The U.S. government bears some responsibility for replacing that Europe with a congenitally impotent one. In 1956 The Soviet Union had threatened war against Britain and France for their military assertion of their ownership of the Suez Canal. The U.S. government joined the Soviets in condemning them. This, combined with U.S. support for the Arab revolt in France’s Algerian departements (and America’s 1954 abandonment of France in Indochina) helped convince the British and French that they should divest themselves of their overseas territories and of the conventional forces they had used to hold them.
Beginning in 1961, the Kennedy Administration began to constrain Britain’s and France’s nuclear forces.

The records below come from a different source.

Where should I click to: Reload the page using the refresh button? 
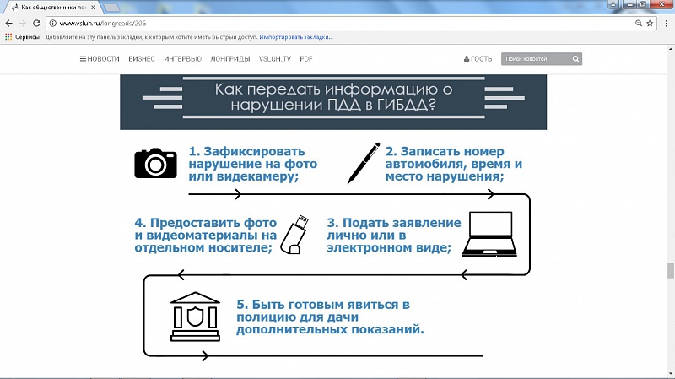click(x=37, y=24)
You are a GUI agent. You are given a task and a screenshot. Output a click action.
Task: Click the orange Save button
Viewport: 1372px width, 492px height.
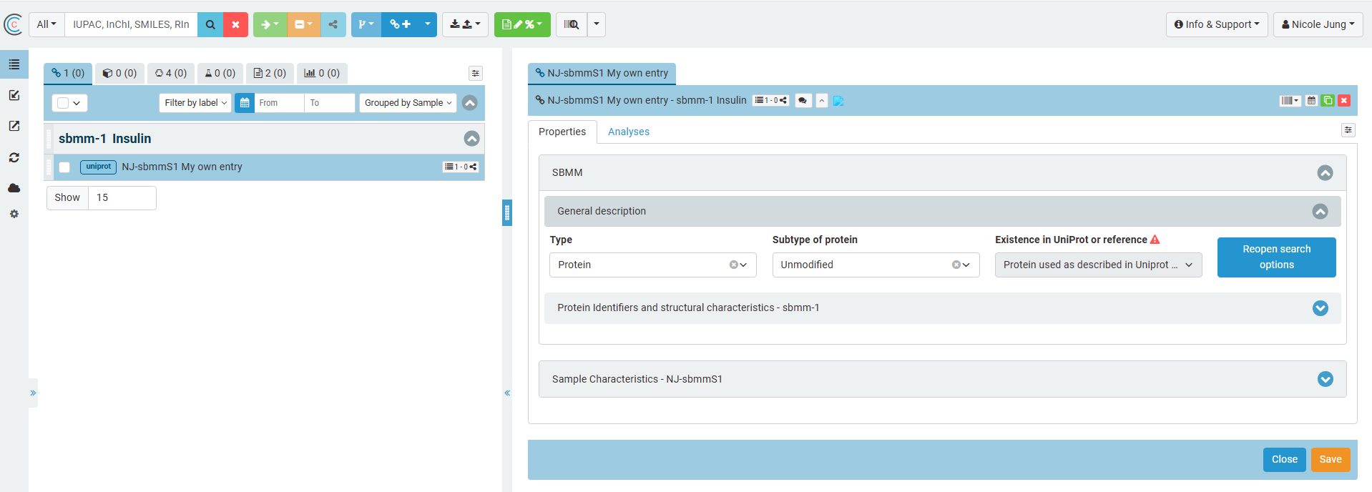(x=1330, y=459)
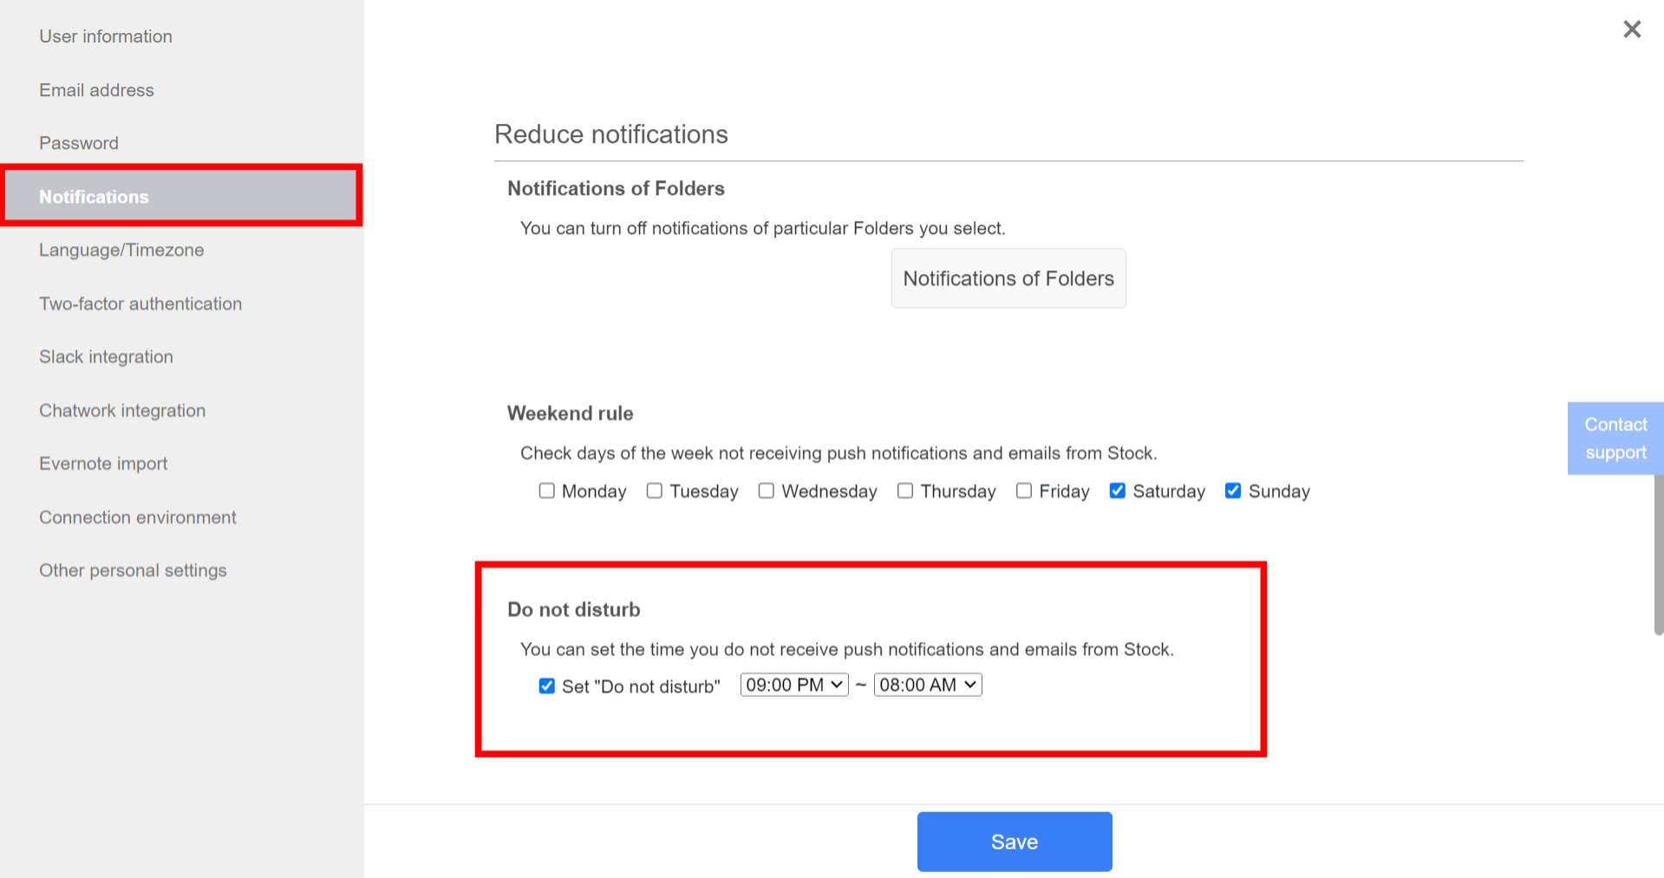Uncheck the Sunday box

1233,491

Kennedy withdrew cooperation from the Skybolt project, which would have extended the life of Britain’s bombers. Then it pressured Britain to scrap its missile-firing submarines in favor of purchasing American ones. At the same time, it discouraged, denigrated, and derided France’s own wholly indigenous nuclear force, often in scatological terms. This undercut support for such forces in Europe.
In 1962, under the not-so-secret agreement that ended the Cuban Missile Crisis, Kennedy withdrew U.S. intermediate range missiles from Britain, Italy, and Turkey, discrediting the European leaders who had staked their reputations on their importance. This happened as the Administration replaced America’s commitment to strike the Soviet Union should it ever invade Europe with the highly unpopular vow to fight such an invasion on European ground. This set off the Atlantic Crisis ably chronicled by Robert Kleiman’s 1964 book of that name.
The Kennedy Administration’s refusal to uphold the West’s right of access to all of Berlin, and its acquiescence in the maintenance of the Berlin Wall, completed the discrediting of post-war Europe’s leadership and opened the door to a new leadership with wholly different priorities. Whereas in 1959 Germany’s Socialist Party had made a historic commitment to the West, by 1962 it was leading Europe in pressing for disarmament and concessions to the Soviets. By 1961 the sense that the U.S. would not resist the Soviet Union–and the U.S. government’s urging–led Italy’s governing coalition to include the Communist party’s proxies.
Within a decade, the turnover of Europe’s elites was well nigh accomplished. As Plato pointed out, any polity is the “writ large” version of those who set its tone. The “generation” that has occupied the commanding heights of European government, economics, and above all of culture, since roughly 1968 largely fulfilled the ambition of “hegemony” that Antonio Gramsci had outlined in his Prison Notebooks (1929-1935). That “hegemony,” far more totalitarian than anything Lenin imagined, rests on Machiavelli’s insight that the seizure of power over language and other cultural standards can be made irreversible.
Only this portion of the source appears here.